Raw records
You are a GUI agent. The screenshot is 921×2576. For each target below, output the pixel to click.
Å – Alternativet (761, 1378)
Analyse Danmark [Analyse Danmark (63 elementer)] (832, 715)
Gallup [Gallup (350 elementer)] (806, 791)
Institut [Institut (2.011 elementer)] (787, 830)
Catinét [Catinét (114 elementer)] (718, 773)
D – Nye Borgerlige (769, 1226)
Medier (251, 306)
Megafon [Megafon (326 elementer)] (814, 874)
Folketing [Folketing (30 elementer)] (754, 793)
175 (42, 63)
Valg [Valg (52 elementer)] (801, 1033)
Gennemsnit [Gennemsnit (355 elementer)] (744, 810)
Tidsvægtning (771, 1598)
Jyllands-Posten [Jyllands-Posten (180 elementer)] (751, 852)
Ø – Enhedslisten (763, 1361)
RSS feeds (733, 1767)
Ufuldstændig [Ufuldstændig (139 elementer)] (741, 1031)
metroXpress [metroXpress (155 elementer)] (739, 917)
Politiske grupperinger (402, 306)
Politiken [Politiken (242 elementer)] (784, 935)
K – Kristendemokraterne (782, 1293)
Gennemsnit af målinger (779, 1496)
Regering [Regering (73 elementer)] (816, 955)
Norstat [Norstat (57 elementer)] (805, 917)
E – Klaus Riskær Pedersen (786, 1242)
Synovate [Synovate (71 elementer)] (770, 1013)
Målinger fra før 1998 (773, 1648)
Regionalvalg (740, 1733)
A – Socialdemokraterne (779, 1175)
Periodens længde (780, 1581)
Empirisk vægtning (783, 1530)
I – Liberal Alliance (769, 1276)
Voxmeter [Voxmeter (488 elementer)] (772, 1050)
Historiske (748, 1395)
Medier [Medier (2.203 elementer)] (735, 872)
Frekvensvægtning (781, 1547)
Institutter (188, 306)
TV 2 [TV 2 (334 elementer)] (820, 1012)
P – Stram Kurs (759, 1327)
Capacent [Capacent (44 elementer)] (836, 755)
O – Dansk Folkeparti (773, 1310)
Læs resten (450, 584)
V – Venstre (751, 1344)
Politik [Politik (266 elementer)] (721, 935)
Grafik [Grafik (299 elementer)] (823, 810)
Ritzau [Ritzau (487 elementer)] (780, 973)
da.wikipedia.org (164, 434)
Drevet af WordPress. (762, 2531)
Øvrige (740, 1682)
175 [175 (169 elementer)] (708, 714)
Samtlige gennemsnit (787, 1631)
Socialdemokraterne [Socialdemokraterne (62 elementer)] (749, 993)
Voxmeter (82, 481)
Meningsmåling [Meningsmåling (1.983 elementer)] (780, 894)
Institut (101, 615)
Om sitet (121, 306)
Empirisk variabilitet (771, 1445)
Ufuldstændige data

• Job
Please rewrite the material above with every "elementer" changed to "poster" and everything else left unchanged.

• Reply
You are a GUI agent. The screenshot is 921×2576. For each target below, output the pixel to click.
Å – Alternativet (761, 1378)
Analyse Danmark [Analyse Danmark (63 poster)] (832, 715)
Gallup [Gallup (350 poster)] (806, 791)
Institut [Institut (2.011 poster)] (787, 830)
Catinét [Catinét (114 poster)] (718, 773)
D – Nye Borgerlige (769, 1226)
Medier (251, 306)
Megafon [Megafon (326 poster)] (814, 874)
Folketing [Folketing (30 poster)] (754, 793)
175 (42, 63)
Valg [Valg (52 poster)] (801, 1033)
Gennemsnit [Gennemsnit (355 poster)] (744, 810)
Tidsvægtning (771, 1598)
Jyllands-Posten [Jyllands-Posten (180 poster)] (751, 852)
Ø – Enhedslisten (763, 1361)
RSS feeds (733, 1767)
Ufuldstændig [Ufuldstændig (139 poster)] (741, 1031)
metroXpress [metroXpress (155 poster)] (739, 917)
Politiske grupperinger (402, 306)
Politiken [Politiken (242 poster)] (784, 935)
K – Kristendemokraterne (782, 1293)
Gennemsnit af målinger (779, 1496)
Regering [Regering (73 poster)] (816, 955)
Norstat [Norstat (57 poster)] (805, 917)
E – Klaus Riskær Pedersen (786, 1242)
Synovate [Synovate (71 poster)] (770, 1013)
Målinger fra før 1998 (773, 1648)
Regionalvalg (740, 1733)
A – Socialdemokraterne (779, 1175)
Periodens længde (780, 1581)
Empirisk vægtning (783, 1530)
I – Liberal Alliance (769, 1276)
Voxmeter [Voxmeter (488 poster)] (772, 1050)
Historiske (748, 1395)
Medier [Medier (2.203 poster)] (735, 872)
Frekvensvægtning (781, 1547)
Institutter (188, 306)
TV 2 [TV 2 (334 poster)] (820, 1012)
P – Stram Kurs (759, 1327)
Capacent [Capacent (44 poster)] (836, 755)
O – Dansk Folkeparti (773, 1310)
Læs resten (450, 584)
V – Venstre (751, 1344)
Politik [Politik (266 poster)] (721, 935)
Grafik [Grafik (299 poster)] (823, 810)
Ritzau [Ritzau (487 poster)] (780, 973)
da.wikipedia.org (164, 434)
Drevet af WordPress. (762, 2531)
Øvrige (740, 1682)
175 [175 (169 poster)] (708, 714)
Samtlige gennemsnit (787, 1631)
Socialdemokraterne [Socialdemokraterne (62 poster)] (749, 993)
Voxmeter (82, 481)
Meningsmåling [Meningsmåling (1.983 poster)] (780, 894)
Institut (101, 615)
Om sitet (121, 306)
Empirisk variabilitet (771, 1445)
Ufuldstændige data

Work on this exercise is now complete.